Page 6 of 8
Re: bump mapping in difusse material
Posted: Fri Jun 25, 2010 8:57 pm
by radiance
andrian wrote:If artist know what is doing, why limit the tool ??
If someone can't use it right , so its time to learn it, no? With better documents about it, all will learn with time...
the big difference between octane and the other engines is that it uses texture nodes which need to be between 0 and 1.
So i will have to add a special float (non-texture) parameter depth or something.
Radiance
Re: bump mapping in difusse material
Posted: Fri Jun 25, 2010 9:05 pm
by pixelrush
Although it is different in Octane than other renderers I think @radiance made it clear he limits the amount of bump to a mm or so to avoid artifacts and because it is made like this for the nodes system.
So the way to get a more aggressive *texture* presently is to bake a mesh with some physical displacement for the coarse features. Although this involves more work I dont see it as an issue to whine about.

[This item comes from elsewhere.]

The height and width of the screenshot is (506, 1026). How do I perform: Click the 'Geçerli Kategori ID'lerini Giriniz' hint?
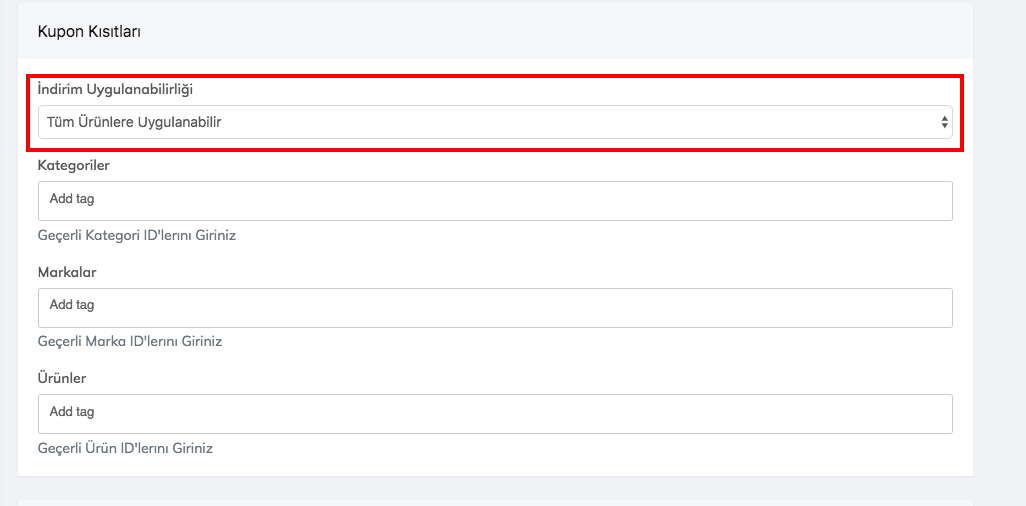click(x=136, y=235)
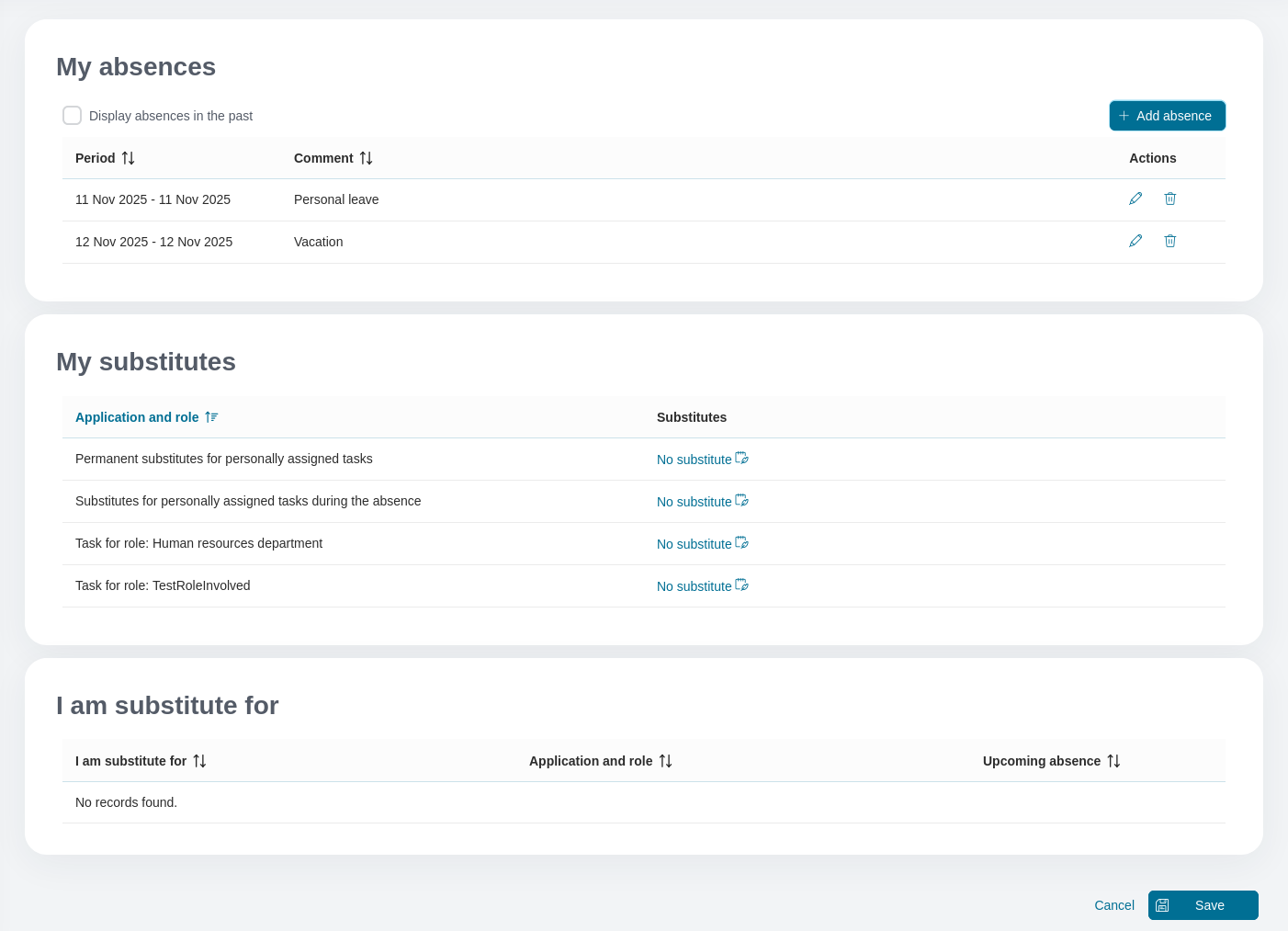
Task: Enable Display absences in the past checkbox
Action: click(x=73, y=116)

Re: bump mapping in difusse material
Posted: Fri Jun 25, 2010 9:08 pm
by andrian
As maxwell users and fry users in the past had some bad bump issues, like we do now in Octane, I'm sure, that this little problem will be fixed in the future. Radiance you know better how to deal it , i don't see the point to add one more texture nodes, just use the bump one but give it more value up to 200, or like linear/logarithmic switch, you can add more value to it - in linear is from 0.0-1.0 / in logarithmic one will be from 0.0 to 200.0..
Re: bump mapping in difusse material
Posted: Fri Jun 25, 2010 9:12 pm
by vinz
pixelrush wrote:Although it is different in Octane than other renderers I think @radiance made it clear he limits the amount of bump to a mm or so to avoid artifacts and because it is made like this for the nodes system.
So the way to get a more aggressive *texture* presently is to bake a mesh with some physical displacement for the coarse features. Although this involves more work I dont see it as an issue to whine about.

because we are dealing only with our vram memory card, displacement should be the last option to use imo
i would prefer to fill my video with textures/maps...
Re: bump mapping in difusse material
Posted: Fri Jun 25, 2010 9:15 pm
by andrian
pixelrush wrote:Although it is different in Octane than other renderers I think @radiance made it clear he limits the amount of bump to a mm or so to avoid artifacts and because it is made like this for the nodes system.
So the way to get a more aggressive *texture* presently is to bake a mesh with some physical displacement for the coarse features. Although this involves more work I dont see it as an issue to whine about.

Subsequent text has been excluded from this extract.